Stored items
○ ○ ○
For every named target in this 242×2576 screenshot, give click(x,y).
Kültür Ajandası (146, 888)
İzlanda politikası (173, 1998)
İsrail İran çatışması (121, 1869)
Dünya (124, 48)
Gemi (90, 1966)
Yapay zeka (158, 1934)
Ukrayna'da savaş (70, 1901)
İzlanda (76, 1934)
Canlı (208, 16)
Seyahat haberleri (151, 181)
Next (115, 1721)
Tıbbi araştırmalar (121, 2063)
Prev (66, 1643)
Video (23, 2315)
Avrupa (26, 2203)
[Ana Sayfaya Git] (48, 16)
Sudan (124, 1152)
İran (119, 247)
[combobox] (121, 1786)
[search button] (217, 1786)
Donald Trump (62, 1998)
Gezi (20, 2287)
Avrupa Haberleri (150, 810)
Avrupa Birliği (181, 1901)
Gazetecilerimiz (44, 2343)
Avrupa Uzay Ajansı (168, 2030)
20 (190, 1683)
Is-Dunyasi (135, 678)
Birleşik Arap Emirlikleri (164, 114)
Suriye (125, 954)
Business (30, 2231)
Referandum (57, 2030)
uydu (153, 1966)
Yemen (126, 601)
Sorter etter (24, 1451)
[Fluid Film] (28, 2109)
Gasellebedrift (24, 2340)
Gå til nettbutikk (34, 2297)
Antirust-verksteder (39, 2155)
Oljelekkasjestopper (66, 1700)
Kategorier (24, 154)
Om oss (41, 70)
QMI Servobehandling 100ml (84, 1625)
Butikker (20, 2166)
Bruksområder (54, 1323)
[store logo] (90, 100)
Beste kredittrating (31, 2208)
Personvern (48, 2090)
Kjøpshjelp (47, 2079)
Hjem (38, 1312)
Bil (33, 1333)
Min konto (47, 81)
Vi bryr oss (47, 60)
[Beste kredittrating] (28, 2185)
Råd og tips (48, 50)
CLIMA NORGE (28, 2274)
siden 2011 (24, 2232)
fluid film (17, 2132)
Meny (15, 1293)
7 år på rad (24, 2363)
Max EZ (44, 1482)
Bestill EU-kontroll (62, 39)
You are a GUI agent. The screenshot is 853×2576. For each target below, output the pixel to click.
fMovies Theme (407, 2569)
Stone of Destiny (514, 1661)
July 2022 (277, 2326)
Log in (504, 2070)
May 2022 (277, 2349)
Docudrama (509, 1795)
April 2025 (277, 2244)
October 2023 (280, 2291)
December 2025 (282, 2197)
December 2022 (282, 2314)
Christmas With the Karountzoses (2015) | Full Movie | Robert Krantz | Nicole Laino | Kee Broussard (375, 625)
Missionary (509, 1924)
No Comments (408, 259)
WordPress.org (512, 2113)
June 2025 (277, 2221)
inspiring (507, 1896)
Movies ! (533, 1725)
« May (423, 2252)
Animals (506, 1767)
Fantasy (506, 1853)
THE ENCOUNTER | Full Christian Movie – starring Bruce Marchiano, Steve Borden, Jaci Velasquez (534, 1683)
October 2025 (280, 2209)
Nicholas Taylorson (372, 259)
○ ○ ○
## The problem
Please print exactly what appears from the first line of the data through the line with "20 (190, 1683)", including both of those lines and nothing past them.

## Expected answer
For every named target in this 242×2576 screenshot, give click(x,y).
Kültür Ajandası (146, 888)
İzlanda politikası (173, 1998)
İsrail İran çatışması (121, 1869)
Dünya (124, 48)
Gemi (90, 1966)
Yapay zeka (158, 1934)
Ukrayna'da savaş (70, 1901)
İzlanda (76, 1934)
Canlı (208, 16)
Seyahat haberleri (151, 181)
Next (115, 1721)
Tıbbi araştırmalar (121, 2063)
Prev (66, 1643)
Video (23, 2315)
Avrupa (26, 2203)
[Ana Sayfaya Git] (48, 16)
Sudan (124, 1152)
İran (119, 247)
[combobox] (121, 1786)
[search button] (217, 1786)
Donald Trump (62, 1998)
Gezi (20, 2287)
Avrupa Haberleri (150, 810)
Avrupa Birliği (181, 1901)
Gazetecilerimiz (44, 2343)
Avrupa Uzay Ajansı (168, 2030)
20 (190, 1683)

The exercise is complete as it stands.